Problem to work on | Reproduce the records verbatim, starting at the line containing "Screen dimensions: 1400x842" and ending at the line containing "Action: click(x=12, y=85)", with both of those lines included. Omit the pictures from your answer.

Raw records |

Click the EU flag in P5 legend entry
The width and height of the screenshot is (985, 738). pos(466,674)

...

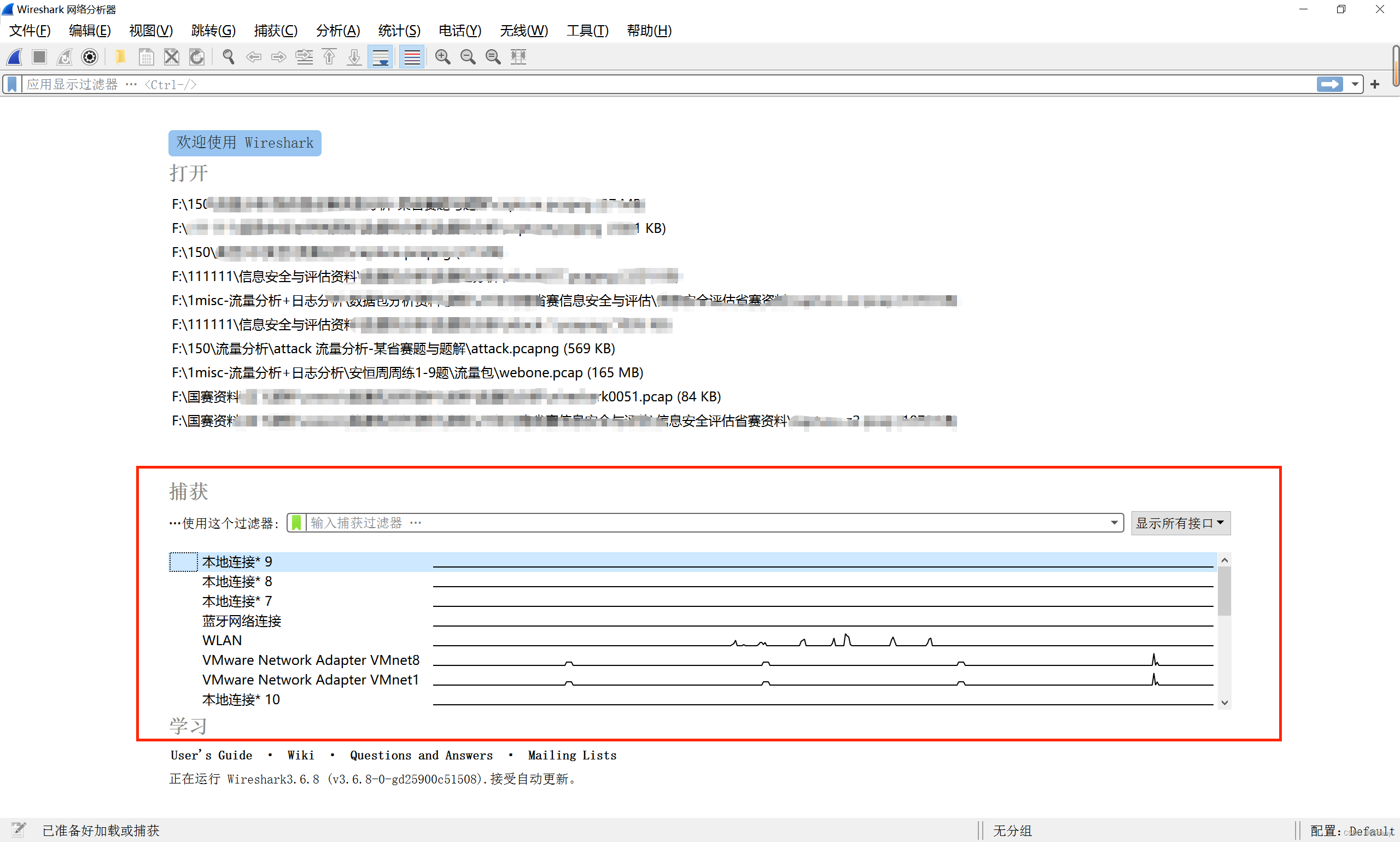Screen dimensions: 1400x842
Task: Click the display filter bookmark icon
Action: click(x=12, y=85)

==

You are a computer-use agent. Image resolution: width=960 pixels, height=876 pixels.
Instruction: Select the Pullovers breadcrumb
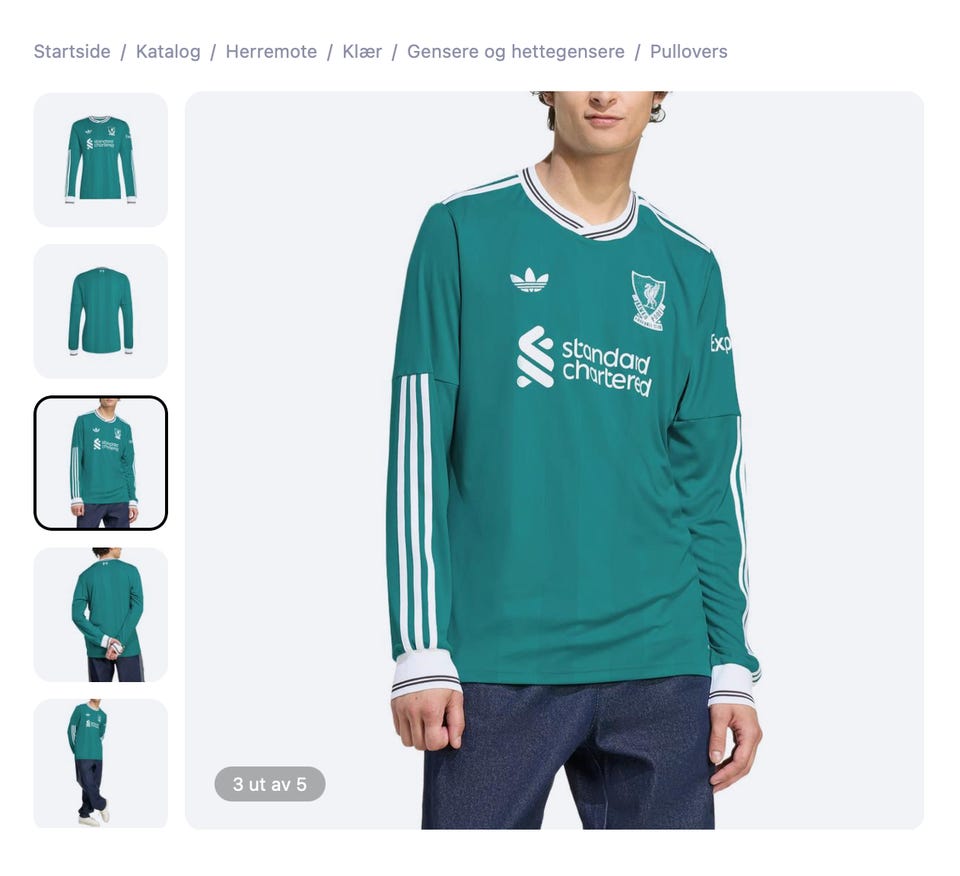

Finished exercise |
Screen dimensions: 1400x842
Task: Click the display filter bookmark icon
Action: click(x=12, y=85)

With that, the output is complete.